**Input**.
________________
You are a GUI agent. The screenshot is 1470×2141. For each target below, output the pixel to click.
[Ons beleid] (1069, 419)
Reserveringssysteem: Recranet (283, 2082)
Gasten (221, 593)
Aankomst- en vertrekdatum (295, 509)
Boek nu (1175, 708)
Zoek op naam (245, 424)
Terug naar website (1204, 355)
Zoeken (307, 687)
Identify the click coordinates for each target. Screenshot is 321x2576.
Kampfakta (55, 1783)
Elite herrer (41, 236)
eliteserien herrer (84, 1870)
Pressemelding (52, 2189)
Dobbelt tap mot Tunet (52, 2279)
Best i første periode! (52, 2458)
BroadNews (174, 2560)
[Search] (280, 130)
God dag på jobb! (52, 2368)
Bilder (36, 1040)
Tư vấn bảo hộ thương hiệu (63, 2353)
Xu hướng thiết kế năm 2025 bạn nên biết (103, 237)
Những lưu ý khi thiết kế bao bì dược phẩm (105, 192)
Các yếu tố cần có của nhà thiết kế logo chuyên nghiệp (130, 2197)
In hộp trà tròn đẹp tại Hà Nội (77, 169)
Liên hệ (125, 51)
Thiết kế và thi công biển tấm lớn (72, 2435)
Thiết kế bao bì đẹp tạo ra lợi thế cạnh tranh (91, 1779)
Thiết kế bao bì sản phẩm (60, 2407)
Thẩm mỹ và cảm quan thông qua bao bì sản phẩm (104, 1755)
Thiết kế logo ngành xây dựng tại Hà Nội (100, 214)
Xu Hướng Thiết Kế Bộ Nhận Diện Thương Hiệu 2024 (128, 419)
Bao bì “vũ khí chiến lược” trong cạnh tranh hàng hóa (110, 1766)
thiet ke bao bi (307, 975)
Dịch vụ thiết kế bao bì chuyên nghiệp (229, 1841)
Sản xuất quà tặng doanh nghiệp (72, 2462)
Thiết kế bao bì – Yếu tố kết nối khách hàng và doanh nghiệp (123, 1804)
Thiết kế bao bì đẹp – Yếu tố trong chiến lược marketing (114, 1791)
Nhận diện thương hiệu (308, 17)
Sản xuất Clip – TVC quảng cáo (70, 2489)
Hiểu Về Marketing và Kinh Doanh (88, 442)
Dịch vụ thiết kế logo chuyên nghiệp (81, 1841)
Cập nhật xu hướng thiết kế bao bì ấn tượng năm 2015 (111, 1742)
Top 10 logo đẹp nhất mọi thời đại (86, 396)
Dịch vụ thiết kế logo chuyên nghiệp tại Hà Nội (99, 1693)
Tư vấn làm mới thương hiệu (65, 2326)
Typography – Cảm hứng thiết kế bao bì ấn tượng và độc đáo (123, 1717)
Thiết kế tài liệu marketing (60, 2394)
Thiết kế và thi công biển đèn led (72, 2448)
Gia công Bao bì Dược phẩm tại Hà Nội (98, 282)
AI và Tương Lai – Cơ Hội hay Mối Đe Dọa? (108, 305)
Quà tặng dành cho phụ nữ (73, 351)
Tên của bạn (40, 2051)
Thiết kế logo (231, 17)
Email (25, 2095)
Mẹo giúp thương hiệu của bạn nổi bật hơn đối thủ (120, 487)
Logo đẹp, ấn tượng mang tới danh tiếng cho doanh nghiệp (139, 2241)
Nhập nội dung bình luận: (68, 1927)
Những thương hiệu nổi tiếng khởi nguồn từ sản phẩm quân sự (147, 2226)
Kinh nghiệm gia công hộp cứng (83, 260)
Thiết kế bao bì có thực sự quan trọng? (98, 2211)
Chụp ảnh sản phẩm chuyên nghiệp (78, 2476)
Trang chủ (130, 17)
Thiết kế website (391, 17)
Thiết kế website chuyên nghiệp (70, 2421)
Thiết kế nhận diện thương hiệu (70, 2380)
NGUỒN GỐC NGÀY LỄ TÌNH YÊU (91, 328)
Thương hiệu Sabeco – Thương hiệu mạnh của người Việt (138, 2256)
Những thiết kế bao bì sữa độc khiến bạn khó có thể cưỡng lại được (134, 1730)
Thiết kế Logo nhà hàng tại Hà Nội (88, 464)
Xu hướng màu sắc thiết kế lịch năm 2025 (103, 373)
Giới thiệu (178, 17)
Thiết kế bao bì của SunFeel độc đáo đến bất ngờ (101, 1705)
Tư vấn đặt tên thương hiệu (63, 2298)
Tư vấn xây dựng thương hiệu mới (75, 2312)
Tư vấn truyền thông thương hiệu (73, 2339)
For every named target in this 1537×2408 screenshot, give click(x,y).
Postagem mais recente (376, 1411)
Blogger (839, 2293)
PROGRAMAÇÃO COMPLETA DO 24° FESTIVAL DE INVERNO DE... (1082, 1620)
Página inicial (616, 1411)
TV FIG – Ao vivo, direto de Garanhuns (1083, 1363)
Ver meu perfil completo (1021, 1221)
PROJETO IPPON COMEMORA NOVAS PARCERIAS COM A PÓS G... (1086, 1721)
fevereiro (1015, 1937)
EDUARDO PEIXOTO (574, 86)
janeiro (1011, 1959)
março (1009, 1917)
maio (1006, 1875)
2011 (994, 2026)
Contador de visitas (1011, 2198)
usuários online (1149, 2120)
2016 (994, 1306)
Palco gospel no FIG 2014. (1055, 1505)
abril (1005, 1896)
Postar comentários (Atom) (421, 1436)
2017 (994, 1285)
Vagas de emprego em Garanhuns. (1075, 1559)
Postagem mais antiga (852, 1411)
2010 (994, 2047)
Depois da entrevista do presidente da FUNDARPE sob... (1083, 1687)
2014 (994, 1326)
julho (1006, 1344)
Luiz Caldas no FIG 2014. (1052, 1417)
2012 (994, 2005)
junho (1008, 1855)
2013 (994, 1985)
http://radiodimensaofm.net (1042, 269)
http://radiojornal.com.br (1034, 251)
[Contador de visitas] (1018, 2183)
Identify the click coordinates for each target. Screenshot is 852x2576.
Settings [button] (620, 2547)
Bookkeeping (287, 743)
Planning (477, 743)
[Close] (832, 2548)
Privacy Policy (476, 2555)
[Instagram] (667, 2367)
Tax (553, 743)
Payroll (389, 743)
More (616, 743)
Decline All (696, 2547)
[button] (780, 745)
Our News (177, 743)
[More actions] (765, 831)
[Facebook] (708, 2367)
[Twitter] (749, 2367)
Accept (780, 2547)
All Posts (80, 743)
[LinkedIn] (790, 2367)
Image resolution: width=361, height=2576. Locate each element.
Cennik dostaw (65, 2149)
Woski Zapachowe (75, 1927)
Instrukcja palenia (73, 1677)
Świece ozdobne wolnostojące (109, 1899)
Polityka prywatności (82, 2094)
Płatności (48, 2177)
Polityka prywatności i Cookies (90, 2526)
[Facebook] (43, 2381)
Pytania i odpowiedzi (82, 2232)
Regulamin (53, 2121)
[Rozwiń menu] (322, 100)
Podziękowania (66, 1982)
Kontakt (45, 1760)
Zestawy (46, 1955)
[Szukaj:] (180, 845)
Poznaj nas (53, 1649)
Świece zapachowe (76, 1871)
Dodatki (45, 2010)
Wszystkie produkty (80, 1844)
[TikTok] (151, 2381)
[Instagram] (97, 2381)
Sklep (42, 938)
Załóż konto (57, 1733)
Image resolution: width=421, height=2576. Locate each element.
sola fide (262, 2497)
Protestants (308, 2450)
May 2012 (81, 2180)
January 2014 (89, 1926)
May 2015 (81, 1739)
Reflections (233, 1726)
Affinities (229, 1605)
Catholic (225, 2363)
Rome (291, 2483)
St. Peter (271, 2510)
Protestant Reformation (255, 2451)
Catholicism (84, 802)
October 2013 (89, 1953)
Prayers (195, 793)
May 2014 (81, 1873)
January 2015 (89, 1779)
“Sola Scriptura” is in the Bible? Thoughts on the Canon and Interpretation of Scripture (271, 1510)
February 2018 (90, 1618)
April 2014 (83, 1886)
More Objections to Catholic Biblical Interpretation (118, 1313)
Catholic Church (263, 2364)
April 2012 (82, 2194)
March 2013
________________
Each line from the start of the records through the line holding "Tư vấn bảo hộ thương hiệu (63, 2353)" must be returned exactly; nothing else belongs in the answer.

**Answer section**.
You are a GUI agent. The screenshot is 1470×2141. For each target below, output the pixel to click.
[Ons beleid] (1069, 419)
Reserveringssysteem: Recranet (283, 2082)
Gasten (221, 593)
Aankomst- en vertrekdatum (295, 509)
Boek nu (1175, 708)
Zoek op naam (245, 424)
Terug naar website (1204, 355)
Zoeken (307, 687)
Identify the click coordinates for each target. Screenshot is 321x2576.
Kampfakta (55, 1783)
Elite herrer (41, 236)
eliteserien herrer (84, 1870)
Pressemelding (52, 2189)
Dobbelt tap mot Tunet (52, 2279)
Best i første periode! (52, 2458)
BroadNews (174, 2560)
[Search] (280, 130)
God dag på jobb! (52, 2368)
Bilder (36, 1040)
Tư vấn bảo hộ thương hiệu (63, 2353)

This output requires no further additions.